Branching and Merging

Working with Branches

Branches allow you to work on different features or improvements without affecting the main code. This lesson covers creating branches, switching between them, and merging changes back together.

Key Concepts

Branches are separate lines of development that allow you to work on features independently. The main branch (often called master or main) contains stable code that is ready for production or competition. Feature branches isolate new work and prevent it from affecting the main codebase until it's ready. Merging combines changes from different branches back into the main branch. Branching enables parallel development where multiple team members can work on different features simultaneously.

Branch Operations

git branch feature-name          # Create new branch
git checkout branch-name        # Switch to branch
git checkout -b new-branch     # Create and switch
git branch                      # List branches
git branch -d branch-name      # Delete branch

Merging Workflows

When you're ready to combine your feature work with the main code, you merge the feature branch into main using git merge feature-branch

Robotics Branching Examples

For robotics teams, you might create an autonomous branch with git checkout -b autonomous-improvements, work on teleop features with git checkout -b teleop-enhancements, create a bug fix branch with git checkout -b fix-drivetrain-issue, merge working features with git merge autonomous-improvements, and keep the main branch for competition-ready code.

Conflict Resolution

Conflicts occur when branches modify the same lines in the same files.
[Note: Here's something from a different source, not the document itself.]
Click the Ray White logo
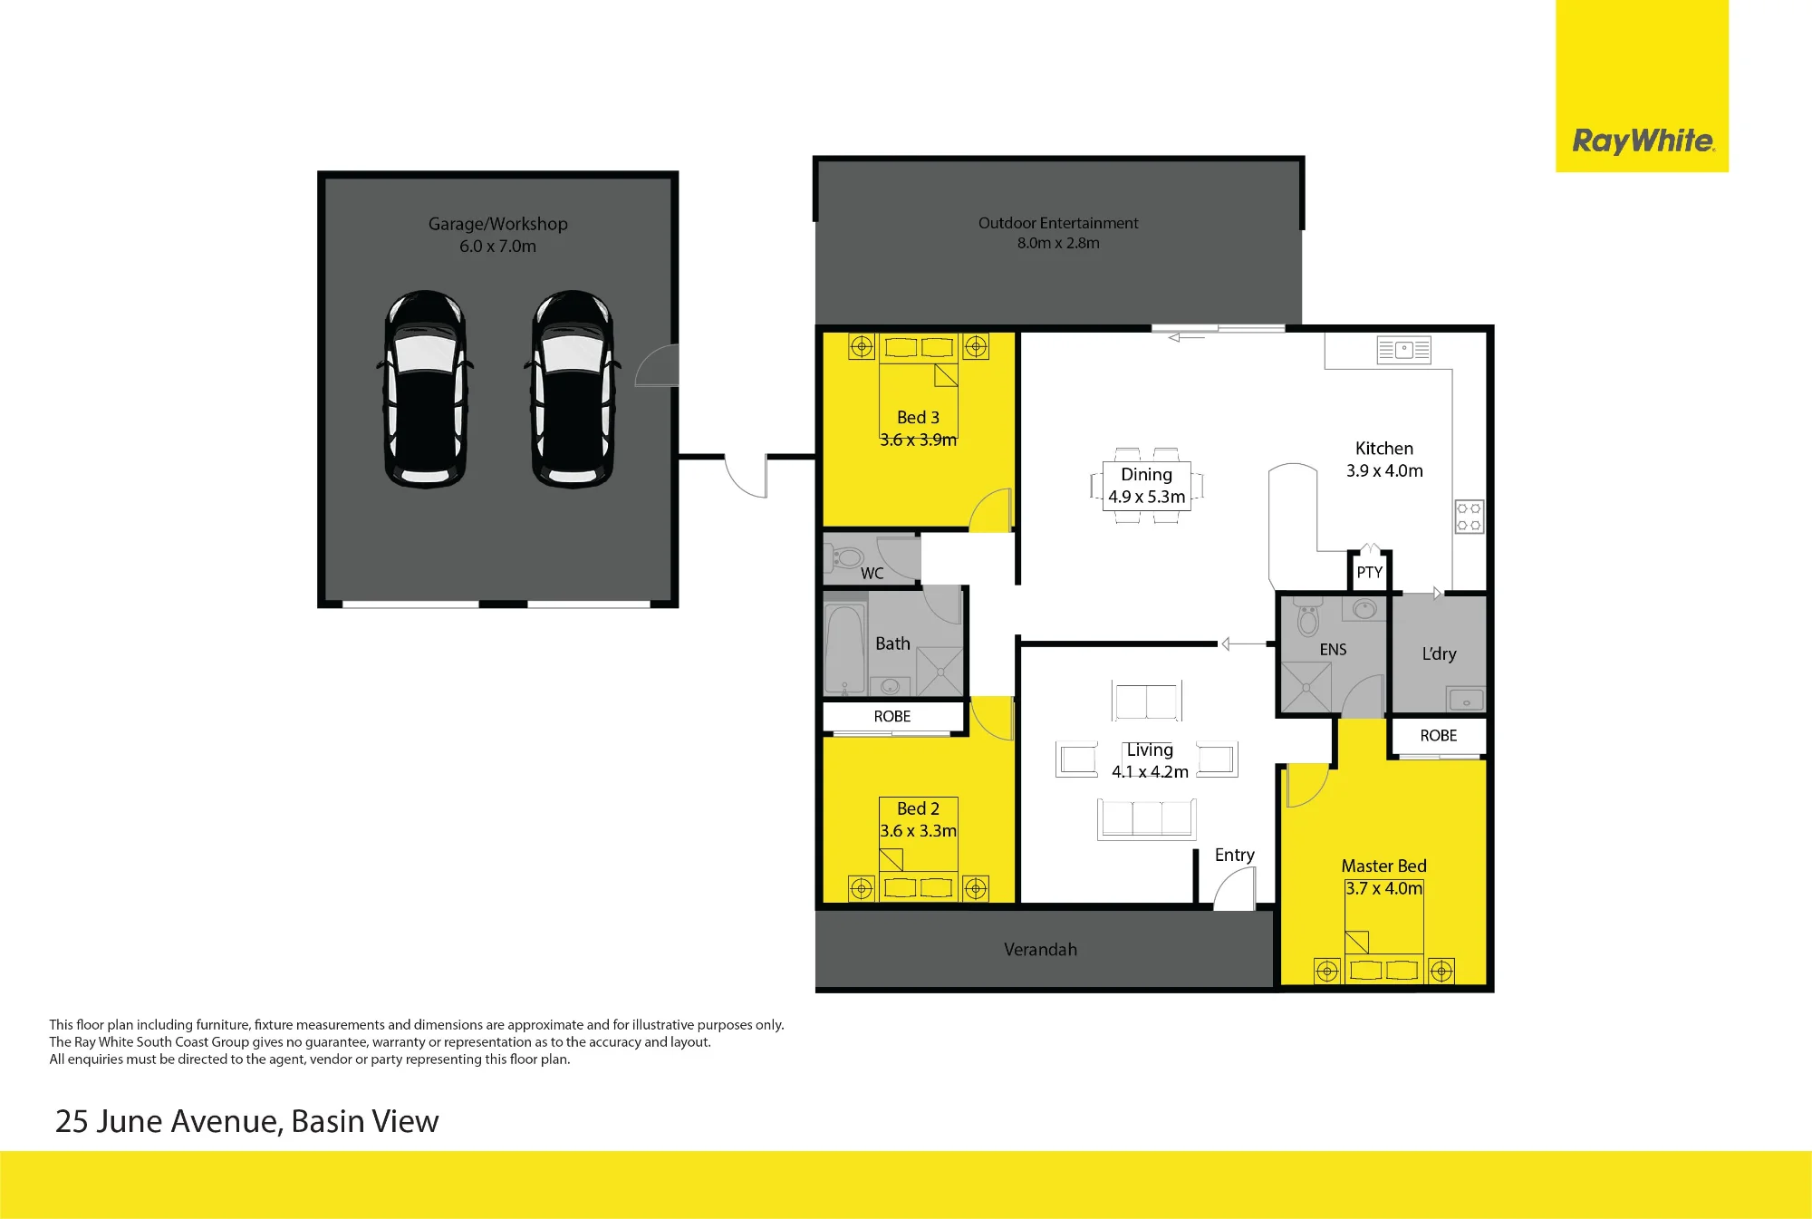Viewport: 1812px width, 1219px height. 1643,140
Git marks conflicts in affected files with special markers, and you must manually edit the files to resolve the conflicts. You can use git status to see which files have conflicts. Once you've resolved all conflicts, you complete the merge by adding the resolved files and committing the merge.

Understanding Branch Management

Effective branch management is crucial for team collaboration. The main branch should always contain stable, working code that's ready for competition or deployment. Feature branches should be short-lived and focused on single features or fixes to make them easier to review and merge. When merging, choose the appropriate strategy: fast-forward merges keep history linear, while merge commits preserve the branch structure. Regular cleanup of merged branches keeps your repository organized and prevents confusion about which branches are still active.